When drivers are already driving for Lyft and Uber the on-boarding is taken care of.

Uber and Lyft are pushing margins down because they want to extract profit to pass back to shareholders. When revenue only goes to supporting the infrastructure and paying riders the only competition is who can deliver the cheaper ride. Delivering the cheaper ride for Uber/Lyft while also generating a profit means the driver needs to take a hit. Why would the driver take a hit when he can drive on a platform that pays better?

Every company has to take care of its own onboarding, so sure it's taken care of... for Uber and Lyft. But not for a new competing service. A new competitor has to figure the local regulations etc for every city they operate on, setup driver intake centers, man these offices, etc. New cities also typically suffer from rampant fraud and anti-competitive practices (e.g. subsidizing rides via VC money). Dealing with this stuff isn't cheap either.

> Uber and Lyft are pushing margins down because they want to extract profit to pass back to shareholders.

Profit comes from within those margins, so pushing it down (as in a race to the bottom) is at odds w/ shareholder yield. Also uber/lyft stocks don't yield in the first place (they haven't even had a single profitable quarter in the open markets yet...) In fact Uber/Lyft IPO stories have largely been told in terms of growth and market share.

> Delivering the cheaper ride for Uber/Lyft while also generating a profit means the driver needs to take a hit.

You can't really have your cake and eat it too. If you're delivering a cheaper price, then by definition driver pay goes down too. Uber can increase margins via economies of scale (e.g. the same call center can support US, Australia and India, price shopping for insurance on a per-month basis actually makes a difference, etc). The whole game is actually about getting as much market share possible to increase the total margin through sheer scale.

Having seen a financial breakdown of costs per ride, I can tell you that you are severely overestimating what percentage of a ride's money goes to things other than driver pay. The vast majority does indeed go to the driver already, and the rest gets extremely complicated on a city-by-city basis due to intense local competition, regulations, and a million other factors.

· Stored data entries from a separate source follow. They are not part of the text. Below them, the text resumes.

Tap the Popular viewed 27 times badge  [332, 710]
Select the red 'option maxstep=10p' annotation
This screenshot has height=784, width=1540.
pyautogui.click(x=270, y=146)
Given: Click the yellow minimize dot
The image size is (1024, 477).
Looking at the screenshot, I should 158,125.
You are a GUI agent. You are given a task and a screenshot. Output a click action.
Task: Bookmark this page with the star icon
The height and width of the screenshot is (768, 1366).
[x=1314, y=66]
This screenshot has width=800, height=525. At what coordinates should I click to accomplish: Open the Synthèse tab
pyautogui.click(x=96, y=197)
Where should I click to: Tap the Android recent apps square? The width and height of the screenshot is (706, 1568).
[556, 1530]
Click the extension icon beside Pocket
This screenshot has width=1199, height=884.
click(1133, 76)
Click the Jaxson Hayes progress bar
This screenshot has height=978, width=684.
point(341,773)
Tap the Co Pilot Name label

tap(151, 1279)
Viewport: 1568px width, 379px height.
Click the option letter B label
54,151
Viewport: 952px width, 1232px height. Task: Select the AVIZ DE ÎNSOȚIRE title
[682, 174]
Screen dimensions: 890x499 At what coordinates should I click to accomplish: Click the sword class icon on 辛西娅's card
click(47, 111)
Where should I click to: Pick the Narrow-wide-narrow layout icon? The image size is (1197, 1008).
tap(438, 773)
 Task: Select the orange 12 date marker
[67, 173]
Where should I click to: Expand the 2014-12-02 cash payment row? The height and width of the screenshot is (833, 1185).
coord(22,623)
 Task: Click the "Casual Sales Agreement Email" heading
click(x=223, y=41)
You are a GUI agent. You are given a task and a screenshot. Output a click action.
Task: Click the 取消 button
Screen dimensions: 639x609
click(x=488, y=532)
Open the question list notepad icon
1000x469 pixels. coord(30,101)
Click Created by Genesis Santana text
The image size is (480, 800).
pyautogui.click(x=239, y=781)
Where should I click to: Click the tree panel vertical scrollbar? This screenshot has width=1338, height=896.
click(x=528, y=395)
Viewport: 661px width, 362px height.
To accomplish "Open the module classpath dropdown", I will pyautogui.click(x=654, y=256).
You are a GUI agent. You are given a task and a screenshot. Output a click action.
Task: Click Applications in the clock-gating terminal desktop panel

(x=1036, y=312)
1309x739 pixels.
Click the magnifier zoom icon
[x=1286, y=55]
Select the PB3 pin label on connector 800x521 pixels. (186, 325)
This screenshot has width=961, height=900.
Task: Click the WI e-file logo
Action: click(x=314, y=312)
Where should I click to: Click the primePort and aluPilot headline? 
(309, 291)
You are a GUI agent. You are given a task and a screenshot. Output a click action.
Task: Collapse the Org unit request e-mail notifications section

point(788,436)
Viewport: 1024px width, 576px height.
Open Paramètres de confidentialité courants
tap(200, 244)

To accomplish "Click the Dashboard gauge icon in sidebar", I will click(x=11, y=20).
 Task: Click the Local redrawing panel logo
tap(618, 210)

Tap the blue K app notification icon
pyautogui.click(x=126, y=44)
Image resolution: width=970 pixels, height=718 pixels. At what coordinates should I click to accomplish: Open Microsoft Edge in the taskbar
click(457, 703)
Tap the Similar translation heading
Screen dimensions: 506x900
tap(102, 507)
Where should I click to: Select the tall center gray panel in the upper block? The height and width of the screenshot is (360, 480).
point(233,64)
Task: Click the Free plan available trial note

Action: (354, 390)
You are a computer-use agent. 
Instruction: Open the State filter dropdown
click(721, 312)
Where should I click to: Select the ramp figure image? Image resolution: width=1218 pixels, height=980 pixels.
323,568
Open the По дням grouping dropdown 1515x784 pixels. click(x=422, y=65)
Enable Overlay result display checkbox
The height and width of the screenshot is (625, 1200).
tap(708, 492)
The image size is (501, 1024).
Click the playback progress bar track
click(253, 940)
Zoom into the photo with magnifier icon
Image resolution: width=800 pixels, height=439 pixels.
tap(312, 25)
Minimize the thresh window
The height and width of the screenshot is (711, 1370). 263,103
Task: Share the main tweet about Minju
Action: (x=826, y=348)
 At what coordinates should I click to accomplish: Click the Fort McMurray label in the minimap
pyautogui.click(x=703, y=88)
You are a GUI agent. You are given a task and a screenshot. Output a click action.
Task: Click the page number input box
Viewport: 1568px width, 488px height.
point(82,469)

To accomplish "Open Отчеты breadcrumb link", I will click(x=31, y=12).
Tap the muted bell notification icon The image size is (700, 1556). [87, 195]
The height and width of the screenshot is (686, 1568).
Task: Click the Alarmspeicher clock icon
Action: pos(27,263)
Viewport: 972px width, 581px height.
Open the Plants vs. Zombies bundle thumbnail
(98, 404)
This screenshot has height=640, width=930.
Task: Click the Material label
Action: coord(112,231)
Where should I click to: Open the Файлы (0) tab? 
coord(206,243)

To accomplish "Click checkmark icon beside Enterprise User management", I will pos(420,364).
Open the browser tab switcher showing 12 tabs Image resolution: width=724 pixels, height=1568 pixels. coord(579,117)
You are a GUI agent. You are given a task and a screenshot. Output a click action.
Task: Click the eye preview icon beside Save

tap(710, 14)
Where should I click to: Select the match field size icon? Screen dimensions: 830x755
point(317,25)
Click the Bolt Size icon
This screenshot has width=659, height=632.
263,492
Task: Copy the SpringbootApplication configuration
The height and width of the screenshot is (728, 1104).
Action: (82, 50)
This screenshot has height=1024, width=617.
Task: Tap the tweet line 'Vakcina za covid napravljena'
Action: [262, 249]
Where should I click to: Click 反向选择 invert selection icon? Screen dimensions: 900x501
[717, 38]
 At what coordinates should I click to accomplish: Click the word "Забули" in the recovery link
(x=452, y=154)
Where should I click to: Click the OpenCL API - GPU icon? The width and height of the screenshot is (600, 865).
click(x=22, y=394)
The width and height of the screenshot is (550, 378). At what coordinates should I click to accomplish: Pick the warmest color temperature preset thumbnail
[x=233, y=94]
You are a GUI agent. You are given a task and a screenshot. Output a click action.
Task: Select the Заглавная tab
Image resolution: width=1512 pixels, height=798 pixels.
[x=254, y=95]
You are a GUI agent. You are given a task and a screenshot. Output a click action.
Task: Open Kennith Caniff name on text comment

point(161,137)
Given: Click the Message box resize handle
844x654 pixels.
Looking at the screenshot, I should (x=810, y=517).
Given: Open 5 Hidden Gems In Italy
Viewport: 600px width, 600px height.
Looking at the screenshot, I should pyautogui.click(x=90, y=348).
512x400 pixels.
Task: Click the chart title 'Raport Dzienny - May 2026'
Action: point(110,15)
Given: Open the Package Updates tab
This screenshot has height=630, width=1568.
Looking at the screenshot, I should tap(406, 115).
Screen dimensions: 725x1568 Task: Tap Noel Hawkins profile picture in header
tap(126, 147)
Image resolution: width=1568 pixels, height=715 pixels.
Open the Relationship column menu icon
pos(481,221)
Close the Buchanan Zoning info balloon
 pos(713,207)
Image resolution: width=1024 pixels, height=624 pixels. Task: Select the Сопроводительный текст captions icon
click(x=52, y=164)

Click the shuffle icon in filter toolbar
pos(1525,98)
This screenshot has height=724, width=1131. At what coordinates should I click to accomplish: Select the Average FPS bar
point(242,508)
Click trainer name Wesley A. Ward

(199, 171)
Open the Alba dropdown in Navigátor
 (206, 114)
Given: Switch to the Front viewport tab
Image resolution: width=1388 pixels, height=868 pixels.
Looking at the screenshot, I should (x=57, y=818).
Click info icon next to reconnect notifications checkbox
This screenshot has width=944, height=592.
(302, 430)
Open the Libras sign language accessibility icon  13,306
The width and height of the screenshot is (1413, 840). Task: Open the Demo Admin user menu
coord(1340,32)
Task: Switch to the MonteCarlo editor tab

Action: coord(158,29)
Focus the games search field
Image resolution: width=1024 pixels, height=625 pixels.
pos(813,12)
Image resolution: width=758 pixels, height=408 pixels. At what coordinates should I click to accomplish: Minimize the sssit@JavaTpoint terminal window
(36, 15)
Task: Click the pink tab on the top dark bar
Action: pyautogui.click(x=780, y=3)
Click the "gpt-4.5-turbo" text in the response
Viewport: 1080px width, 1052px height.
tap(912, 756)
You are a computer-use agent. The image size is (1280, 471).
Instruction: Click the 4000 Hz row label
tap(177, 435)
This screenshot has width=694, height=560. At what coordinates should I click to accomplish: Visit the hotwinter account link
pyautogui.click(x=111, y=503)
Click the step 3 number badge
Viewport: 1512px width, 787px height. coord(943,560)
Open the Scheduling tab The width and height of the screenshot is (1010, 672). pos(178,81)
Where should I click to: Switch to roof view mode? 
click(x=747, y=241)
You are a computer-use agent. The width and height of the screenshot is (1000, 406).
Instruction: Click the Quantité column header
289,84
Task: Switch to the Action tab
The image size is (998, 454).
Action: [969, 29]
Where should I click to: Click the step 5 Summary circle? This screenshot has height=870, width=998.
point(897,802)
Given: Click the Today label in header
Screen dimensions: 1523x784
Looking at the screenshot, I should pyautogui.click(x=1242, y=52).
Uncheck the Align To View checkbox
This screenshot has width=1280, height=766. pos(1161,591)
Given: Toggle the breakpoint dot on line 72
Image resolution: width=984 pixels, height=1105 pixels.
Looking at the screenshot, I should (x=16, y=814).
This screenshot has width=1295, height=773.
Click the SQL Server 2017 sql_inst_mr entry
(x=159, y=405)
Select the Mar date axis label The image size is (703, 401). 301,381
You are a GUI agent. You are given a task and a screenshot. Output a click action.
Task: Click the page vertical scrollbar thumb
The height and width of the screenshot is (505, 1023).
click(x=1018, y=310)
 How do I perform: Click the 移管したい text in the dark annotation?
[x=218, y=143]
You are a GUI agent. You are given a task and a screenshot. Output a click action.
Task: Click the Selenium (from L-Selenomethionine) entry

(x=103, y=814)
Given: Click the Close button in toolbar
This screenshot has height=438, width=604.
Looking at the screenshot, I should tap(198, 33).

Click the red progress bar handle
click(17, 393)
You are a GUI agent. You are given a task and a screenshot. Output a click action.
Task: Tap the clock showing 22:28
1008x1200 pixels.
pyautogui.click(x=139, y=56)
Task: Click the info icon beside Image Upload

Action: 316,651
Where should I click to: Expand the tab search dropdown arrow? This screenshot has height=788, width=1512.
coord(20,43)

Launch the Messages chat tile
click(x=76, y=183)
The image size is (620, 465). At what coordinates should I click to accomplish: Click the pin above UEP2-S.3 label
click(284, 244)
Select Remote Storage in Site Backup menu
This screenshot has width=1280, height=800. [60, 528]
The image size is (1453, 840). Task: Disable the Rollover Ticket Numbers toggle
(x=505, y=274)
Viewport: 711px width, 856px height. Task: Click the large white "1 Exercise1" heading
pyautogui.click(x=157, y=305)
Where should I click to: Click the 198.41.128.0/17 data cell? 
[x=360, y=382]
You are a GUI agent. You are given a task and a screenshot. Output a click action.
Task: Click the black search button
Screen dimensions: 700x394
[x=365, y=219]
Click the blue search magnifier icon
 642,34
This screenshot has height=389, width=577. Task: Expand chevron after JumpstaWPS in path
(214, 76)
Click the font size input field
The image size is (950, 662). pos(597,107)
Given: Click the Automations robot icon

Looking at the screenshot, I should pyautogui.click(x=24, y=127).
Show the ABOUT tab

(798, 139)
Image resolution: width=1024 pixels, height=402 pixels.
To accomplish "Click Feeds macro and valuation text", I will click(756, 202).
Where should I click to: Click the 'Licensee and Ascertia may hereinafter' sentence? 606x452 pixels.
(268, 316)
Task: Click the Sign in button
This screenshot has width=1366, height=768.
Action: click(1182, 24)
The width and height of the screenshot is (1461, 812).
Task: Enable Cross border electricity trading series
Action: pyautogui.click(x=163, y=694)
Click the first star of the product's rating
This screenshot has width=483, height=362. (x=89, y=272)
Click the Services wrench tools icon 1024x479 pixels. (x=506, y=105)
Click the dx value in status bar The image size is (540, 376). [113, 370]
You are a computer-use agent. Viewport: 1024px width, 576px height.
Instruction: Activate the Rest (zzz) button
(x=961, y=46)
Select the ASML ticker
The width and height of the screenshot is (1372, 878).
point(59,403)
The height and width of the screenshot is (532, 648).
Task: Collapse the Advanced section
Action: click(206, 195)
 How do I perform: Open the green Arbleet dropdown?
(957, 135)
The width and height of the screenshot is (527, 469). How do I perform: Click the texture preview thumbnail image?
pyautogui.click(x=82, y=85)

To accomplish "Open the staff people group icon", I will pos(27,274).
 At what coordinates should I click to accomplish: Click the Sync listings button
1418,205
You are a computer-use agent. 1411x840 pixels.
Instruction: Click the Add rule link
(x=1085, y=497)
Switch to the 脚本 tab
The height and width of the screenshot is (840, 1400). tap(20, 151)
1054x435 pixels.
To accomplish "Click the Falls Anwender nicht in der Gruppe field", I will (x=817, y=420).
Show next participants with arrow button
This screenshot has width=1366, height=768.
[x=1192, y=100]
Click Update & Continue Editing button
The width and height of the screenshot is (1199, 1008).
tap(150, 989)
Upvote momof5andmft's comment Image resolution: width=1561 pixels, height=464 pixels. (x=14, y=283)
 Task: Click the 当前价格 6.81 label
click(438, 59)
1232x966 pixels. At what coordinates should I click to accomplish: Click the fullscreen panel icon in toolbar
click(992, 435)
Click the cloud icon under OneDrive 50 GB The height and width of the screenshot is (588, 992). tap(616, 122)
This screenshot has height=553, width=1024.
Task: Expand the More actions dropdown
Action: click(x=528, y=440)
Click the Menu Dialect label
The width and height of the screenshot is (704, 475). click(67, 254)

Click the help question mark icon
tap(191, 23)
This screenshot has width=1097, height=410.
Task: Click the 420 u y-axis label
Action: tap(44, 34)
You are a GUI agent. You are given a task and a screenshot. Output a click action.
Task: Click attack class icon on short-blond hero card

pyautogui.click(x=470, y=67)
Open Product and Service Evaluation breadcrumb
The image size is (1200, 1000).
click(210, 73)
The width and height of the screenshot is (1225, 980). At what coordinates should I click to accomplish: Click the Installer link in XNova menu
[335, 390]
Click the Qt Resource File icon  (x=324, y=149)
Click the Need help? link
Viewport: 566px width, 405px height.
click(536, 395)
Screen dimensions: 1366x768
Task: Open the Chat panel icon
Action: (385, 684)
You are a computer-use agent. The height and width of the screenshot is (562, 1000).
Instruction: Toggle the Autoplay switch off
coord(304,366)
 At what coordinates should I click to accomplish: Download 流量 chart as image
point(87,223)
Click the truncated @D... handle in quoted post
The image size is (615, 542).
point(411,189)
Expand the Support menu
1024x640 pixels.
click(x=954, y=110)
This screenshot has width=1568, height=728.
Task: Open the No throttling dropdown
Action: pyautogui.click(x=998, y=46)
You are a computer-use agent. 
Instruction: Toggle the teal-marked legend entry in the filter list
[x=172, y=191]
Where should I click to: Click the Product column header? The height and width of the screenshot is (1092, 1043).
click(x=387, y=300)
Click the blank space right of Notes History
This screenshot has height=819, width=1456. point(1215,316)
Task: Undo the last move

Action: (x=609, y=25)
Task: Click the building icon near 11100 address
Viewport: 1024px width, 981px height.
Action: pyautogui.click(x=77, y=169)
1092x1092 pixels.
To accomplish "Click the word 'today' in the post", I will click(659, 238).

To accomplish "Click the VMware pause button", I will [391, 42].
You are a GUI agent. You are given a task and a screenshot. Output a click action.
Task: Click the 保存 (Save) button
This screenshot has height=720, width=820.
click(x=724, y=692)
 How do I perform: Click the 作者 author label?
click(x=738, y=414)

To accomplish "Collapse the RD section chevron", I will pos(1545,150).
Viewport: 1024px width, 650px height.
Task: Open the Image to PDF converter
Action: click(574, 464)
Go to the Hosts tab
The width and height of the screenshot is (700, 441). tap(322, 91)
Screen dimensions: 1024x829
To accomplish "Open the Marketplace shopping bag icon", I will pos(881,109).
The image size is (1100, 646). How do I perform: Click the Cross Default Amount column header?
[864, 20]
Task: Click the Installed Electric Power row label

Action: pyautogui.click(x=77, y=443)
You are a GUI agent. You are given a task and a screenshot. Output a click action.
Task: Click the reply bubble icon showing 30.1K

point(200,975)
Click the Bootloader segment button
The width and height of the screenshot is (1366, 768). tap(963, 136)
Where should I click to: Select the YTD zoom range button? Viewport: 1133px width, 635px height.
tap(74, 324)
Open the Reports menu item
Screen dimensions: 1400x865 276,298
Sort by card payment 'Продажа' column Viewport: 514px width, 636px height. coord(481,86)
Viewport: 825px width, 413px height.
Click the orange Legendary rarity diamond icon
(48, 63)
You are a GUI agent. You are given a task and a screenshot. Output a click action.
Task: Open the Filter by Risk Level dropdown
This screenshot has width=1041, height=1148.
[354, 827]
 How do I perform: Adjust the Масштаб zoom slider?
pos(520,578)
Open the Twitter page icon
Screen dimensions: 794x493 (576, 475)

Overall, it really just sounds like you are armchair-postulating without any grasp whatsoever on the industry...

> Overall, it really just sounds like you are armchair-postulating without any grasp whatsoever on the industry...

No, I was proposing a employee owned version of Lyft. For onboarding screen you use something like "already has 100+ drives with 5+ star rating" or similar.

> You can't really have your cake and eat it too.

True. Rather than paying shareholders and drivers an employee owned company only pays the driver. They are recruiting from the same pool of drivers.

Onboarding often requires things like criminal background checks, medical exams, city-issued permits, driver license validation, training, etc. You can't just show your Uber driver profile screen to Lyft to qualify as a driver for Lyft. You're in for a world of trouble if your onboarding flow is: "oh, I see you drove for Lyft for ~2 weeks, welcome to being one of the company owners, here are some health benefits!"

> Rather than paying shareholders

I just told you Uber/Lyft shareholders get zero dollars out of the operational money.

Have you looked at:

https://www.ridesharingdriver.com/lyft-driver-requirements-m...

Try replicating that on a wafer-thin margin on top of the development and maintenance of the tech infrastructure.

Lyft/uber need to pay drivers and make a profit -- if a rideshare is employee/driver owned the profit is the same as the drive pay out. Margins can stay the same but how could lyft/uber keep drivers and make profit for shareholders?